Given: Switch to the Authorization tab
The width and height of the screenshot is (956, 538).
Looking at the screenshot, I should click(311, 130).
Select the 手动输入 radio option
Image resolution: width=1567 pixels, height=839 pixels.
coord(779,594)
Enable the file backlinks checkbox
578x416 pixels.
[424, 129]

■ ■ ■ ■ ■ ■ ■

• Task to complete
All of the material above needs to be retyped word for word.

• Final answer
Given: Switch to the Authorization tab
The width and height of the screenshot is (956, 538).
Looking at the screenshot, I should click(311, 130).
Select the 手动输入 radio option
Image resolution: width=1567 pixels, height=839 pixels.
coord(779,594)
Enable the file backlinks checkbox
578x416 pixels.
[424, 129]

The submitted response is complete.